### Passage for review:

Radiation (gamma or electron beam)

  • Radiation energy produces free radicals that react with nucleic acids, damaging nuclear material or cytoplasmic structures [1].
  • Radiation can penetrate all packaging materials.
  • Polymers can degrade and discolor due to chain scission, which can reduce the molecular weight and physical properties such as tensile strength.
  • Radiation has no effect on metals.
  • Nonporous or impervious materials such as vapor barriers and metal foil pouches can be used.

Other methods include dry heat, gas plasma, and liquid chemical sterilization.

Marketing Issues in Packaging Design

Packaging can be a significant feature of a product. It can differentiate one company’s product from others and reinforce product positioning in the market as a high- or low-end device. If designed properly, it can provide value to the customer by offering convenience, minimizing storage space, and helping maintain a reasonable product cost. For some products, packaging can influence the buying decision depending on how well the packaging meets the storage, dispensing, and disposal needs of the hospital.

Examples of commonly used materials for medical devices include:

  • Spun-bonded polyolefin (Tyvek)—hydrophobic, high gas permeability, high strength, keeps out microbes, and allows penetration of air and EtO gas for EtO sterilization. It is typically coated to allow for heat-sealing of the pouch to create a sterile seal.
  • Films—extruded layers of polymers such as polyethylene or polypropylene—nonporous, can be used with electron beam sterilization and other methods, and are heat-sealable.
  • Foil laminates—coated aluminum, nonporous, barrier to microbes, water vapor, and gas. Heat-sealable and often sterilized using gamma radiation.
  • Kraft paper—porous to water vapor and air, microbial barrier, often used for steam sterilization in hospitals.
  • Thermoformed polymer trays with heat-sealed adhesive-coated Tyvek lid—often used for EtO sterilization.

To facilitate learning about packaging, samples of packaged medical devices that students can see and handle can be used to illustrate packaging design concepts. Instructors can contact local or regional packaging vendors and request samples of packaging materials commonly used for medical devices or they can contact medical device companies directly and request sample packaged products for educational purposes. Sometimes, local medical device sales representatives or hospitals may have older, expired medical devices that they can donate for use in the classroom.

Showing some of the most common symbols used for medical device labels and asking students to guess what they mean can create interest in labeling. ISO 15223-1:2012 Medical Devices—Symbols to Be Used with Medical Device Labels, Labelling and Information to Be Supplied—Part 1: General Requirements provides a list of international medical device symbols and their meanings. Other standards of interest for package testing and sterilization methods include ASTM D4169-14 Standard Practice for Performance Testing of Shipping Containers and Systems and ISO 11135:2014 Sterilization of Health-care Products—Ethylene Oxide—Requirements for the Development, Validation and Routine Control of a Sterilization Process for Medical Devices, respectively.

Conclusions

In summary, a medical product includes both the device and the packaging used to protect the device during sterilization, shipping, and storage. Device design (material and geometry) often determines the sterilization method used, which then, along with cost requirements, determines the package design. Labeling requirements are specified in various international standards and FDA regulations. Familiarity with the fundamentals of medical device packaging, labeling, and sterilization methods can help prepare students for careers in medical device design and would benefit students if included in biomedical engineering capstone design courses.

References

  1. Medical Device Packaging Handbook, 2nd edition, M. Sherman, Ed. New York: Marcel Dekker, Inc., 1998.
  2. Sterilisation of Biomaterials and Medical Devices, S. Lerouge and A. Simmons, Eds. Cambridge, U.K.: Woodhead Publishing, 2012.

### Recorded information:

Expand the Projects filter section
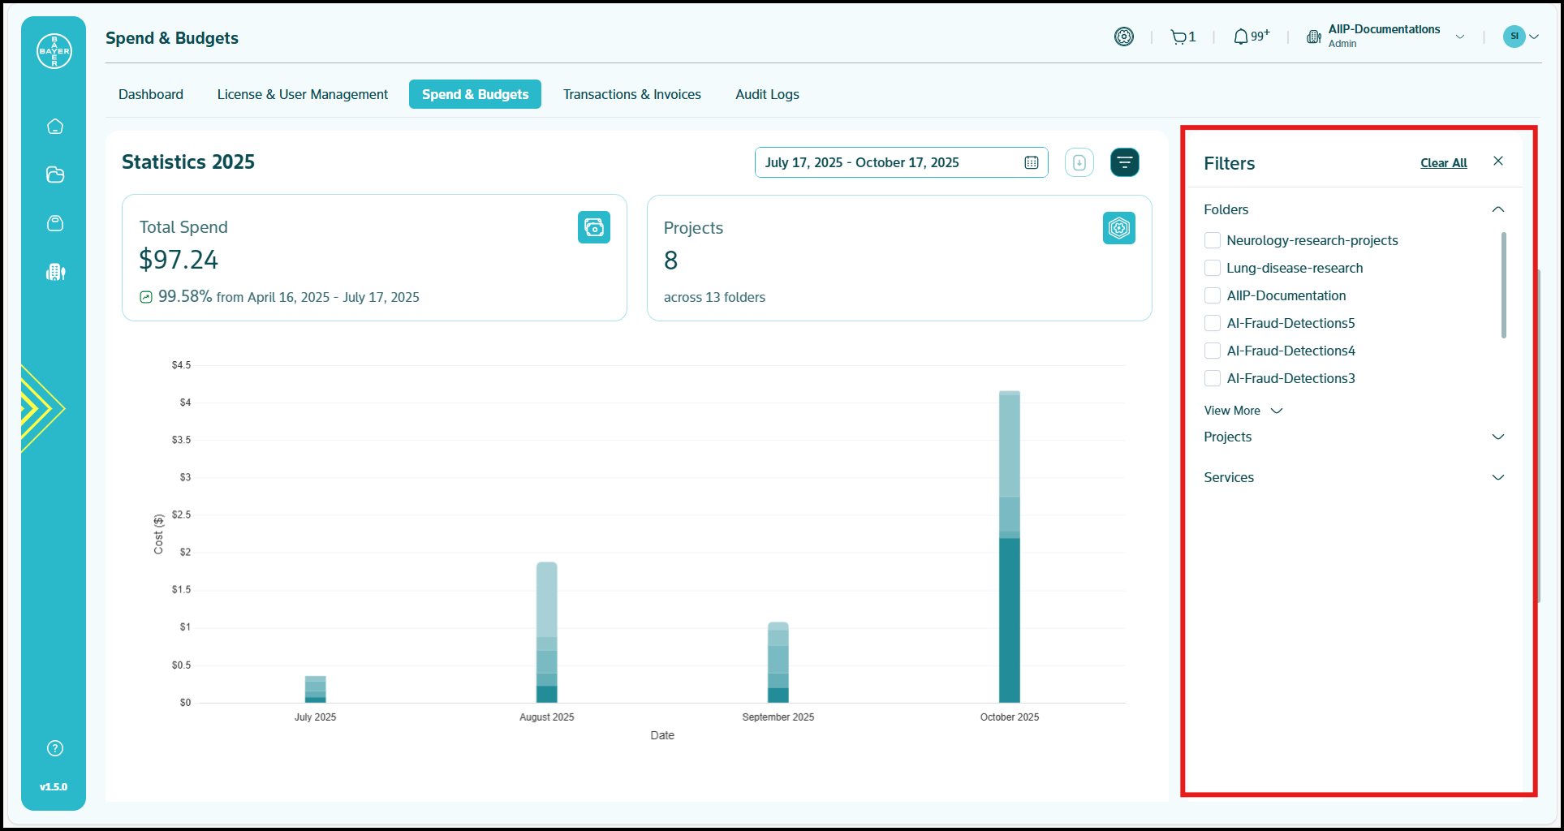This screenshot has height=831, width=1564. 1497,437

### Task prompt:
In the medical device packaging text, which material is described as often used for steam sterilization in hospitals? The lines have no connection to the text.

### Response below:
Kraft paper.